Begin

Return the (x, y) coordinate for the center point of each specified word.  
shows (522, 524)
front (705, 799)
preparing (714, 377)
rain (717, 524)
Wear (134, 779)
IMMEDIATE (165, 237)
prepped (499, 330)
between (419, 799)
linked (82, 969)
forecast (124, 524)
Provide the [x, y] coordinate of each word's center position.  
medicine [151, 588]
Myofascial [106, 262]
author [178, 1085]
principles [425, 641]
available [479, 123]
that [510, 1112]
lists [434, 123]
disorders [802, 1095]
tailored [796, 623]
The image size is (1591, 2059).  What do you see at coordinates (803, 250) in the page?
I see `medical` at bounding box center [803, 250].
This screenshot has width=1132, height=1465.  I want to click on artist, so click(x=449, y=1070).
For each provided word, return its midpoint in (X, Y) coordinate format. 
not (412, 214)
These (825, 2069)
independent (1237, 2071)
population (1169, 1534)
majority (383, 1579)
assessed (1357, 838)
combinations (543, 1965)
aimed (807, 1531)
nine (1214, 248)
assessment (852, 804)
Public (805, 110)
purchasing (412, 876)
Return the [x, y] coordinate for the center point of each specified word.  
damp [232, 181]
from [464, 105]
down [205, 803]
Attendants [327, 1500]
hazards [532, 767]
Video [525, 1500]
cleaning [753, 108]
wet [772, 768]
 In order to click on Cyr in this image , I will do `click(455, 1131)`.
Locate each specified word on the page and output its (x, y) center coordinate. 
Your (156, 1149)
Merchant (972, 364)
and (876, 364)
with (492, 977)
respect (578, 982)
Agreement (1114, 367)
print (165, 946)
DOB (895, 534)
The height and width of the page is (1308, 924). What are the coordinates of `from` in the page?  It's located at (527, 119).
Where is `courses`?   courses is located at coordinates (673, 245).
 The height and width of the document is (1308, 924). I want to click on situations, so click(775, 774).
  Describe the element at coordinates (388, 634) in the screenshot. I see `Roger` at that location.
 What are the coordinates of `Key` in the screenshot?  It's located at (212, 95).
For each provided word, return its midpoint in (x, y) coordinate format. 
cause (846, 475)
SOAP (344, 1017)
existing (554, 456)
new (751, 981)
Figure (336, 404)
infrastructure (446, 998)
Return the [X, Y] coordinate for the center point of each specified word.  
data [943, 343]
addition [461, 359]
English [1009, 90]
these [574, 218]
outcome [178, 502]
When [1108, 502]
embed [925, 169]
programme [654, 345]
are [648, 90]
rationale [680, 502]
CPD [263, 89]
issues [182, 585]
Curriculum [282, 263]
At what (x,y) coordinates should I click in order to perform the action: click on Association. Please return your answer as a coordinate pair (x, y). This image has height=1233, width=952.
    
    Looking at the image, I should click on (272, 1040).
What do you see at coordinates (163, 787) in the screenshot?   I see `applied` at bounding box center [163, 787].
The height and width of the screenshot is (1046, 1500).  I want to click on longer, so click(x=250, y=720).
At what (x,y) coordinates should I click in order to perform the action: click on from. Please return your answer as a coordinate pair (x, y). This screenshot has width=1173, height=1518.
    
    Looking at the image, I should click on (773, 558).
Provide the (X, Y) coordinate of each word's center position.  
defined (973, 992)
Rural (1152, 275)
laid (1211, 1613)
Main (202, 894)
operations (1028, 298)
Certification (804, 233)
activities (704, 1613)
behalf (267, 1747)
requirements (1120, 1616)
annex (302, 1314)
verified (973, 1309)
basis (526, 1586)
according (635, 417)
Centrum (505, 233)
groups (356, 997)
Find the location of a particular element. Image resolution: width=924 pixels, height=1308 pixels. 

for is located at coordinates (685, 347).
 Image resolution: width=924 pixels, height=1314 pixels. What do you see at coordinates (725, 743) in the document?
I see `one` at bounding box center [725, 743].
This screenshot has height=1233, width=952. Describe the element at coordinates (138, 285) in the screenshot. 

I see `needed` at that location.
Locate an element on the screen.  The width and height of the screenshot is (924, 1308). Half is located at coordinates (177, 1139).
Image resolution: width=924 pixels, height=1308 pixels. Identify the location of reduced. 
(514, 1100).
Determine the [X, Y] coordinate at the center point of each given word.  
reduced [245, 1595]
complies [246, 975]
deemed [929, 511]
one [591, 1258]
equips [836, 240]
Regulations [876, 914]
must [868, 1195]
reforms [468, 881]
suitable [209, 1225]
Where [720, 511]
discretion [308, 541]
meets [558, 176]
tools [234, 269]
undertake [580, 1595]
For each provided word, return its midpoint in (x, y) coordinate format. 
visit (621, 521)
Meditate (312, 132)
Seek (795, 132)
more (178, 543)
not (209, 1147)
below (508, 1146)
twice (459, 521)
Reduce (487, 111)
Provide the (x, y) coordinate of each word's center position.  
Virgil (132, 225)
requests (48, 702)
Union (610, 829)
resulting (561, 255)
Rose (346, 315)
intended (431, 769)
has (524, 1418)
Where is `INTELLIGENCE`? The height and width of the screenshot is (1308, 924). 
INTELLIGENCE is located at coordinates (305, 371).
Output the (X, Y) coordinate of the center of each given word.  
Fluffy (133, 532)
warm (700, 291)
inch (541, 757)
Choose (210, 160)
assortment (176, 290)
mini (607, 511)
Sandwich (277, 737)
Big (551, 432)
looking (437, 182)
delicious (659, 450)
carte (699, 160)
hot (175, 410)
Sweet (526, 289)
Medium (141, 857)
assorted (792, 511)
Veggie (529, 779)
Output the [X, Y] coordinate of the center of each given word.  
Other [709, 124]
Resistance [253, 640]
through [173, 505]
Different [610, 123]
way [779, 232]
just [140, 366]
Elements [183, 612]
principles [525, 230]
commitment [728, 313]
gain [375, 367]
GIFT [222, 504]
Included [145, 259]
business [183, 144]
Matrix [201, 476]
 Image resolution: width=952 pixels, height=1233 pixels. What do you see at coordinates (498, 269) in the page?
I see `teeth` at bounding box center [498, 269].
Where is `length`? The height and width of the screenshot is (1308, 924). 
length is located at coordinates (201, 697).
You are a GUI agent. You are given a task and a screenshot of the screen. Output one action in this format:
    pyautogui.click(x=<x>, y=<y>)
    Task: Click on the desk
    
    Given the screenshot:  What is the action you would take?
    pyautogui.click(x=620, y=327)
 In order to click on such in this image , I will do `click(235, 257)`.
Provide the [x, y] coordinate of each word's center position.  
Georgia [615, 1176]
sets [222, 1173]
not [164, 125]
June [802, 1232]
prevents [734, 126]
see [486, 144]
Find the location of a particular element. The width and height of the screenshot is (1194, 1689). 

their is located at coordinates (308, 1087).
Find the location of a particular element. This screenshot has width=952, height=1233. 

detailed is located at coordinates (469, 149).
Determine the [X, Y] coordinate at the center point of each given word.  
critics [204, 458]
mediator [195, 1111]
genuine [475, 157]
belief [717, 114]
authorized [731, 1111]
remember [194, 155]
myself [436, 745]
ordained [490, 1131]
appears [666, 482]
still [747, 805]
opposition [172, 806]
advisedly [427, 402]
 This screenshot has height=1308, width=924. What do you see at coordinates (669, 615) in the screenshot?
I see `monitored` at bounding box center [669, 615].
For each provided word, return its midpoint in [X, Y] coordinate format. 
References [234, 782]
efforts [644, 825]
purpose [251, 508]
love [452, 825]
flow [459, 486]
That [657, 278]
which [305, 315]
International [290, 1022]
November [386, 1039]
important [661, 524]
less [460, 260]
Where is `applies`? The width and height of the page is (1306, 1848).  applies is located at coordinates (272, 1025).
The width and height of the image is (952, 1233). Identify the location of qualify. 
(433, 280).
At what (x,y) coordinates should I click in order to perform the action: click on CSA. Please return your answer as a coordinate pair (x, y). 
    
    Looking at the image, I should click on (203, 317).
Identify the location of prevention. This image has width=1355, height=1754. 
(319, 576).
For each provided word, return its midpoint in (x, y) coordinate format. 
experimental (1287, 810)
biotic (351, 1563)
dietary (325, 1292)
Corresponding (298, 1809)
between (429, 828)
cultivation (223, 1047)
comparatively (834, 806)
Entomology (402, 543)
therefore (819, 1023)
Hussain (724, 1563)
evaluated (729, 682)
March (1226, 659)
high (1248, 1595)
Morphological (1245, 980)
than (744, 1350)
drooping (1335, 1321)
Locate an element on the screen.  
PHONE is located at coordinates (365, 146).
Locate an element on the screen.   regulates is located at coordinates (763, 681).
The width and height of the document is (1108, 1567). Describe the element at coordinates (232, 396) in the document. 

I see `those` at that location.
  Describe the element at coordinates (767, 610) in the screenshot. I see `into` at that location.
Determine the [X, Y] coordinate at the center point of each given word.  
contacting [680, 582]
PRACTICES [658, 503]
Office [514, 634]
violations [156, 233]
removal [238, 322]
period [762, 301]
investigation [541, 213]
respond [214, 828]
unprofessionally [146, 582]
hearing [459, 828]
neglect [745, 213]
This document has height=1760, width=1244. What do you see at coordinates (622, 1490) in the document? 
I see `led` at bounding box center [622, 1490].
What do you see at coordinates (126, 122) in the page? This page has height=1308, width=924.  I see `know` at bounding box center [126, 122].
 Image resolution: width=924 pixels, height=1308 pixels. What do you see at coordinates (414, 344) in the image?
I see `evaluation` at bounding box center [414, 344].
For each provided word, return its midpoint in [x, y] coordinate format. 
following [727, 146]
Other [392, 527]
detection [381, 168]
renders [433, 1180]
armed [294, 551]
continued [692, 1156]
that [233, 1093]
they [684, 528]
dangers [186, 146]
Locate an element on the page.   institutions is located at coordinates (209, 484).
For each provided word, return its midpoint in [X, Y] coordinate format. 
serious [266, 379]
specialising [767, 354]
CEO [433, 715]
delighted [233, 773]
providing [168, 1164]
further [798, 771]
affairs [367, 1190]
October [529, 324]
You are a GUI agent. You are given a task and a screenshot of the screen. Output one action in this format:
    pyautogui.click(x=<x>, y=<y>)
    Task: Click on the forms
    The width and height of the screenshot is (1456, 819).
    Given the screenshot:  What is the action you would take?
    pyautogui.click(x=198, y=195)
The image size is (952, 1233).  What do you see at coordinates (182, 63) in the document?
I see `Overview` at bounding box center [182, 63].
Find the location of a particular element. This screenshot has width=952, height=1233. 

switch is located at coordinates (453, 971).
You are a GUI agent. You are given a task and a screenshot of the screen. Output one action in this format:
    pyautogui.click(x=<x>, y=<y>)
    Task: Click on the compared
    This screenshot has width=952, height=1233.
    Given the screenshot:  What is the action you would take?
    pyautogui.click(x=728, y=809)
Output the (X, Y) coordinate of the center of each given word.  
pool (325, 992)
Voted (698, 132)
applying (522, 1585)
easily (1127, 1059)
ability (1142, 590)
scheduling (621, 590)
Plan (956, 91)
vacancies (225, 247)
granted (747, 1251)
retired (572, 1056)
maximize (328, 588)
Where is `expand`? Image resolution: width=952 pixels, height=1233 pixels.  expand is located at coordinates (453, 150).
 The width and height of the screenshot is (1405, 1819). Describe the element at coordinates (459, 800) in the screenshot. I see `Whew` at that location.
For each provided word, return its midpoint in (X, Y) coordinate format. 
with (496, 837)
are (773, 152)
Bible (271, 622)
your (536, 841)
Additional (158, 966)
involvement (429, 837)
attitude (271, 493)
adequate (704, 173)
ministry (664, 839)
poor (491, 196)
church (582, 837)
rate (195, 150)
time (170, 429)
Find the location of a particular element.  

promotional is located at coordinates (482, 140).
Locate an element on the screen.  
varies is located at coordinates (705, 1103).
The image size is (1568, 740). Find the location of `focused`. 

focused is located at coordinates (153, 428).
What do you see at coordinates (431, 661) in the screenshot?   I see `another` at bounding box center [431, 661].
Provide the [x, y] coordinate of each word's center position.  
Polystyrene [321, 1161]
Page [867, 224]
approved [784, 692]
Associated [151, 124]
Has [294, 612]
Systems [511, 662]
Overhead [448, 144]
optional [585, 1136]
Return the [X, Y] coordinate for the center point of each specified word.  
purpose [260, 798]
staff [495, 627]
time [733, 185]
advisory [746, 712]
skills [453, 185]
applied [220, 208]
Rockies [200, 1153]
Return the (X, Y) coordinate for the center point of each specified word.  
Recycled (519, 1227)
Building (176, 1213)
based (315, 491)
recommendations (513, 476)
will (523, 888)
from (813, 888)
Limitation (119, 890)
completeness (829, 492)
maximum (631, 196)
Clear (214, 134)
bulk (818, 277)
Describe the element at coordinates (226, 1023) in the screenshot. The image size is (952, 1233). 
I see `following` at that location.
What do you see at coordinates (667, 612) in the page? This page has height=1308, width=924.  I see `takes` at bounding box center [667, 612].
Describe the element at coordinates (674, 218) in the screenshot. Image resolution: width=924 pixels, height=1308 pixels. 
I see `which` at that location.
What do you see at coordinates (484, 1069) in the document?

End

**Exercise description**
In the listing above, count the lines that contain the string "INTELLIGENCE", treating uppercase and lowercase as different. Reply with the number only.

**Exercise output**
2